:: GIVEN PASSAGE ::
....

UAE Publishes Corporate Income Tax Law

UAE Publishes Corporate Income Tax Law

The UAE published the Corporate Income Tax (CIT) Law on 9 December 2022. The CIT law is applicable to business profits effective for financial years starting on or after 1 June 2023.

The UAE CIT regime has been implemented by the UAE in view of achieving the following objectives:

  • Cementing the UAE’s position as a world-leading hub for business and investment;
  • Meeting international standards for tax transparency and preventing harmful tax practices; and
  • Accelerating the UAE’s development and transformation to achieve its strategic objectives.

The UAE published the Corporate Income Tax (CIT) Law on 9 December 2022. The CIT law is applicable to business profits effective for financial years starting on or after 1 June 2023.

The UAE CIT regime has been implemented by the UAE in view of achieving the following objectives:

  • Cementing the UAE’s position as a world-leading hub for business and investment;
  • Meeting international standards for tax transparency and preventing harmful tax practices; and
  • Accelerating the UAE’s development and transformation to achieve its strategic objectives.

UAE CIT applies uniformly across all seven Emirates, including Free Zones. In terms of subjective scope, UAE CIT covers most business and commercial activities, with certain exceptions. The new legislation also incorporates Transfer Pricing (TP) regulations and documentation requirements to align with international standards. The Federal Tax Authority (FTA) is entrusted with overseeing the administration, collection, and enforcement of CIT obligations. 

An important update occurred in November 2023 when the UAE Cabinet of Ministers issued Federal Decree-Law No. 60 of 2023, amending certain provisions of the UAE CIT Law. Key terms from the OECD Global Anti-Base Erosion (GloBE) Rules were introduced into the UAE CIT Law, such as definitions for Top-up tax and Multinational enterprise (MNE), which serve as initial steps towards integrating the GloBE framework into the UAE tax system. 

Further advancing this agenda, on 15 March 2024, the UAE Ministry of Finance (MoF) launched a digital Public Consultation to explore the implementation of Pillar Two rules based on the OECD Model Rules. This consultation, which concluded on April 10, 2024, aimed to gather stakeholder feedback on policy design options to address the global adoption of the GloBE Rules and ensure the UAE remains aligned with international tax developments.

....

:: SUPPLIED MATERIAL ::
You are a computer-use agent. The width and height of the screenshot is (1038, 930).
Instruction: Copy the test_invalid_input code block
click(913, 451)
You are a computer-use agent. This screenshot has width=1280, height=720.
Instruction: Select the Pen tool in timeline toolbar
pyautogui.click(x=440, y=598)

....

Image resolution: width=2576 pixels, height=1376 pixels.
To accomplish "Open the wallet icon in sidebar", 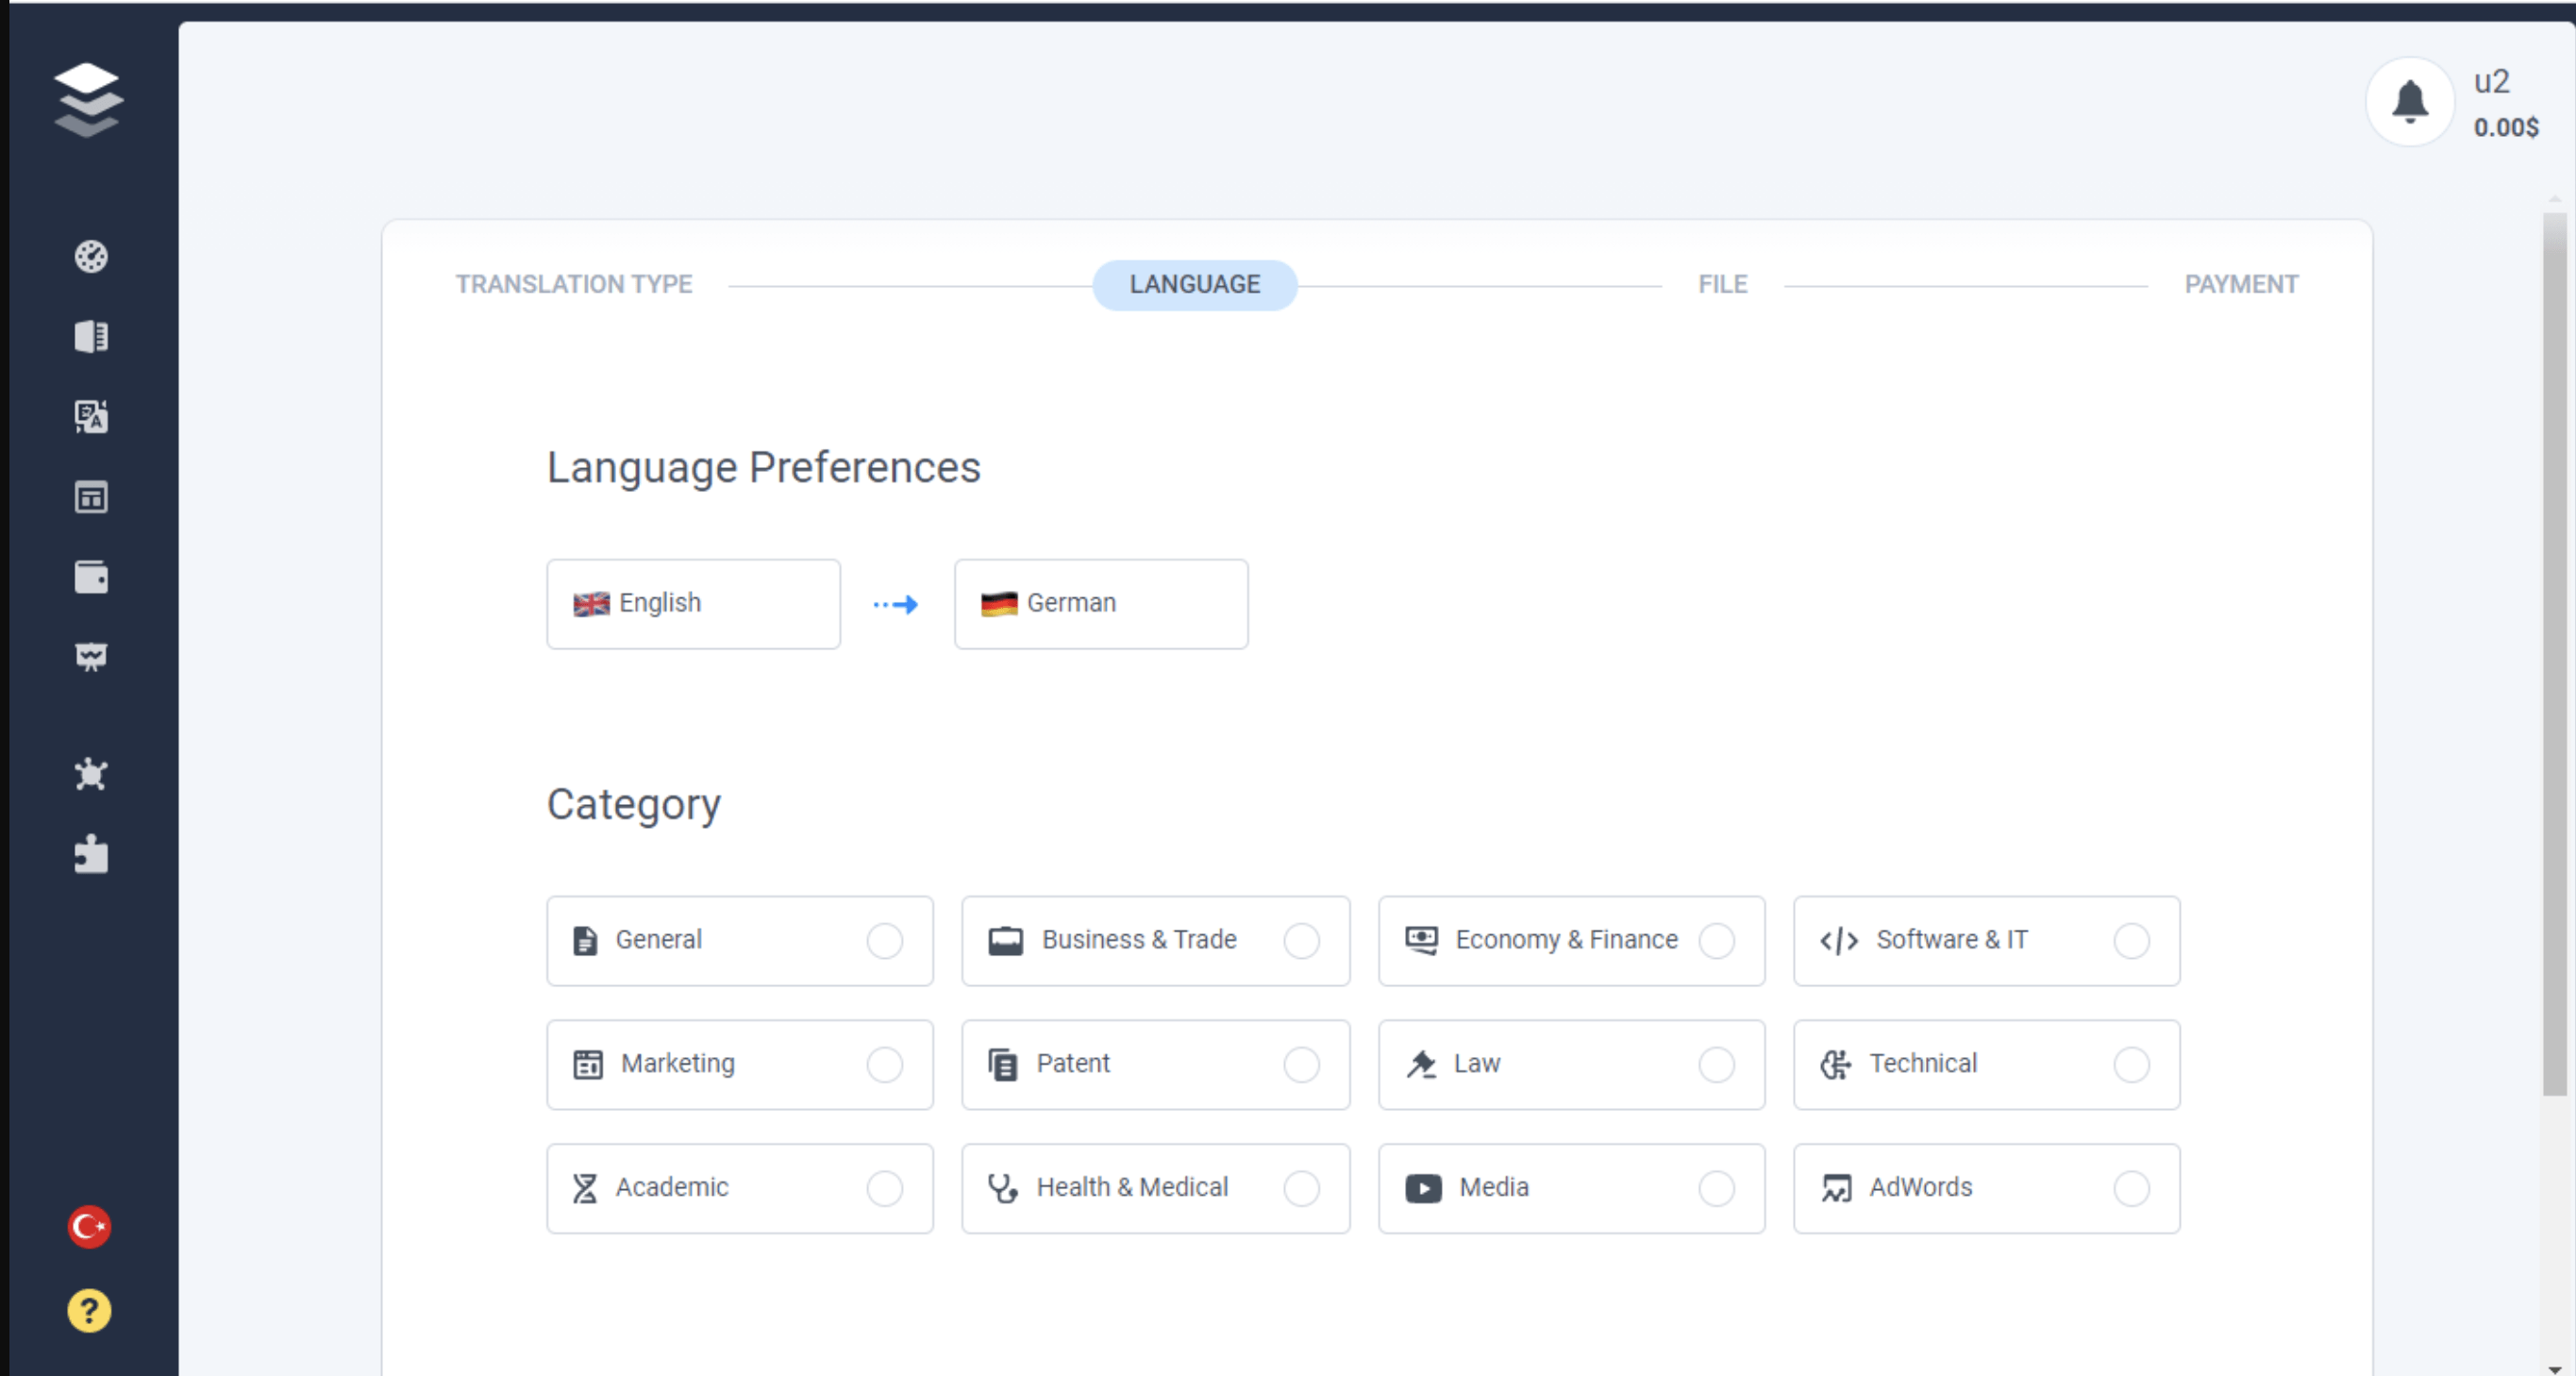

....

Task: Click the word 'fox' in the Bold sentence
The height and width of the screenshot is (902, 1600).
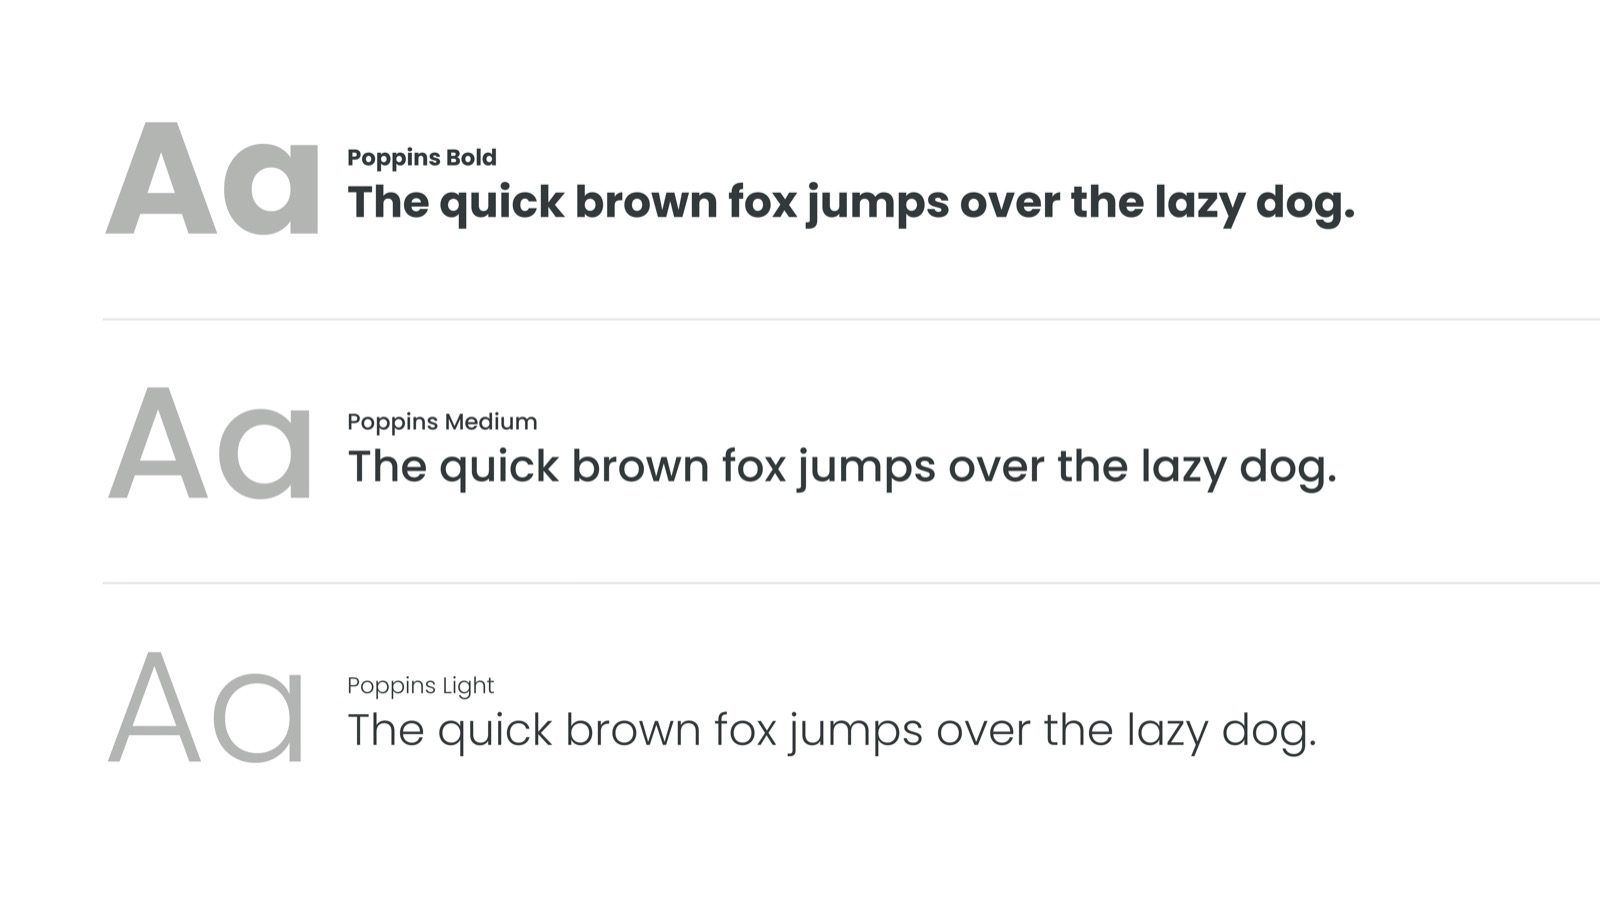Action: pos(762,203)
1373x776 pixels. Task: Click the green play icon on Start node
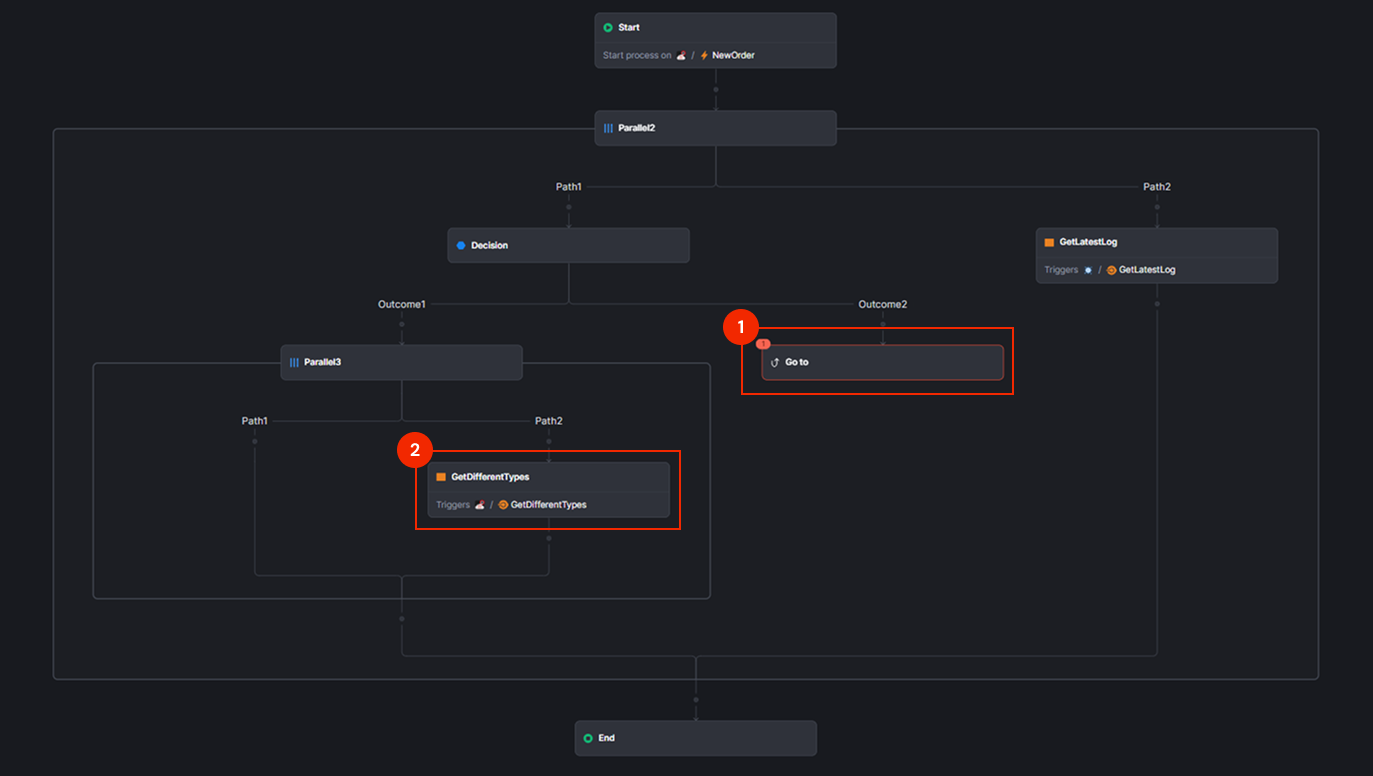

....

:: DO THIS ::
Echo everything from "An important update" down to "UAE tax system." in the UAE corporate income tax text, word for word. The records play no part in what comes next.

:: RESULT OF THIS EXERCISE ::
An important update occurred in November 2023 when the UAE Cabinet of Ministers issued Federal Decree-Law No. 60 of 2023, amending certain provisions of the UAE CIT Law. Key terms from the OECD Global Anti-Base Erosion (GloBE) Rules were introduced into the UAE CIT Law, such as definitions for Top-up tax and Multinational enterprise (MNE), which serve as initial steps towards integrating the GloBE framework into the UAE tax system.